We used a Python implementation of emcee (Goodman & Weare 2010; Foreman-Mackey et al. 2013), called MCKM, to effectively sample the parameter-space. MCKM handles any arbitrary number of model parameters over regular (Cartesian) or irregularly spaced steps and any arbitrary number of data points and their respective covariance matrices. The observational uncertainties can be estimated through a Gaussian process using a variety of kernels. We assumed uninformative priors to initialize 1000 walkers in the MCMC process and iterated until the solution converged.

Table 3 summarizes the model parameters, that is, Na abundance, thermospheric onset pressure, thermosphere temperature, effective turbulent velocity, and their priors. We used the core radiative transfer solver of petitRADTRANS (Mollière et al. 2019) to calculate forward radiative transfer models and included broadening due to turbulent velocity. In order to model the effect of turbulent velocity, we assume a Gaussian velocity distribution, assuming the effective turbulent velocity as the variance of the distribution and zero bulk velocity. We set up the high-resolution model by discretizing the 1D atmosphere to 150 layers, linearly spaced in altitude. We set the lower boundary at 1 bar and the upper boundary at 10−9 bar to resolve the centroids in grazing geometry appropriate for transmission spectroscopy.

We also clipped the high-resolution data to exclude data points far away from the signal and speed up the retrieval. The clipped data are shown in Fig. 12. Including the discarded points did not change the results and the posteriors were robust against the choice of clipping wavelengths outside the used area.

To explain large D2 /D1 ratios (i.e., 2.5 ± 0.7; see Sect. 3.4), it has been hypothesized that D2 and D1 may probe different thermosphere regions with different temperatures. Other possibilities are the effect of nonlocal thermodynamic equilibrium (nonLTE) processes (Lind et al. 2011) or an optically thin sodium contribution in the composition of the thermosphere (Gebek & Oza 2020). We examined these hypotheses by fitting our radiative transfer model to the D2 and D1 lines separately and by comparing the posterior distributions of the resulting model parameters.

Table 3 also summarizes the posterior distributions of the parameters and Fig. 12 illustrates the best-fitted models to the data as well as our retrieved posterior probability distributions of the model parameters. We find that the retrieved parameter values are statistically consistent, which suggested that both lines may originate from the same region and at similar temperatures. Also, given our results, there was no need for nonLTE processes to explain the observed D2 /D1 ratio.

(Stored data)
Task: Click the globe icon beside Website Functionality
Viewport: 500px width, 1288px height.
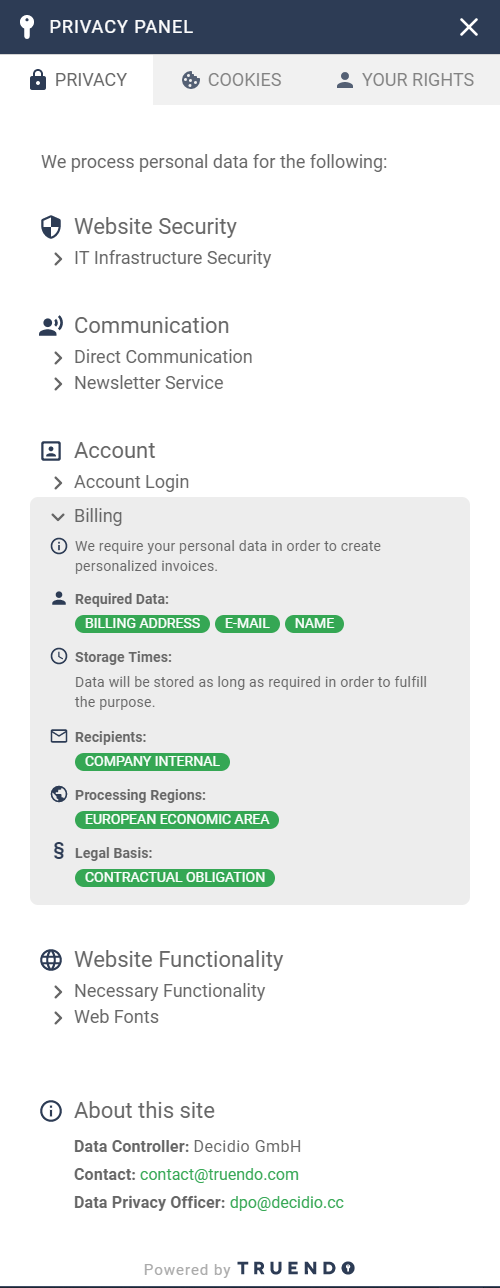Action: (x=51, y=960)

(Exercise tasks)
**a)** In the passage on modeling the sodium lines, into how many layers was the 1D atmosphere divided?
**b)** Summarize the passage on modeling the sodium lines in two sentences.
Answer from the text alone and ignore the material.

(Responses for each task)
**a)** 150 layers, linearly spaced in altitude.

**b)** The authors sampled the parameter space with MCKM, a Python implementation of emcee, and used the petitRADTRANS solver to model Na abundance, thermospheric onset pressure, thermosphere temperature, and effective turbulent velocity in a 150-layer atmosphere. Fitting the D2 and D1 lines separately gave statistically consistent parameters, which suggested that both lines may come from the same region at similar temperatures and that nonLTE processes were not needed to explain the observed D2/D1 ratio.